**Your goal:**
Format the data from the line containing "You are a computer-use" through the end as a JSON list of strings, one string per line and no blank lines.

§ §

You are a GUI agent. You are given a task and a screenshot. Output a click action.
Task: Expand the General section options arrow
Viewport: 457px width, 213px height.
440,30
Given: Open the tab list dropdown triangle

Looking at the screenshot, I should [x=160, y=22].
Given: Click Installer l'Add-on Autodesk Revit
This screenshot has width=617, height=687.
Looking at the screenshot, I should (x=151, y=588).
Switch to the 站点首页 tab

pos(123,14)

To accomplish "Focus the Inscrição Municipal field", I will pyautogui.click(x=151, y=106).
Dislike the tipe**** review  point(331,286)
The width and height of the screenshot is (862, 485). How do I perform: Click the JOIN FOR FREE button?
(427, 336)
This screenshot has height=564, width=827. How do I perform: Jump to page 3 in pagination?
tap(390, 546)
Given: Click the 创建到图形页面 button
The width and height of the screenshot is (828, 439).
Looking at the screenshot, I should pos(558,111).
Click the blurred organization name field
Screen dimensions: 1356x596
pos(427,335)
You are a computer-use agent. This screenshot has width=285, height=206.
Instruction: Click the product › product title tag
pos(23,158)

§ §

**Full answer:**
[
  "You are a computer-use agent. This screenshot has width=285, height=206.",
  "Instruction: Click the product › product title tag",
  "pos(23,158)"
]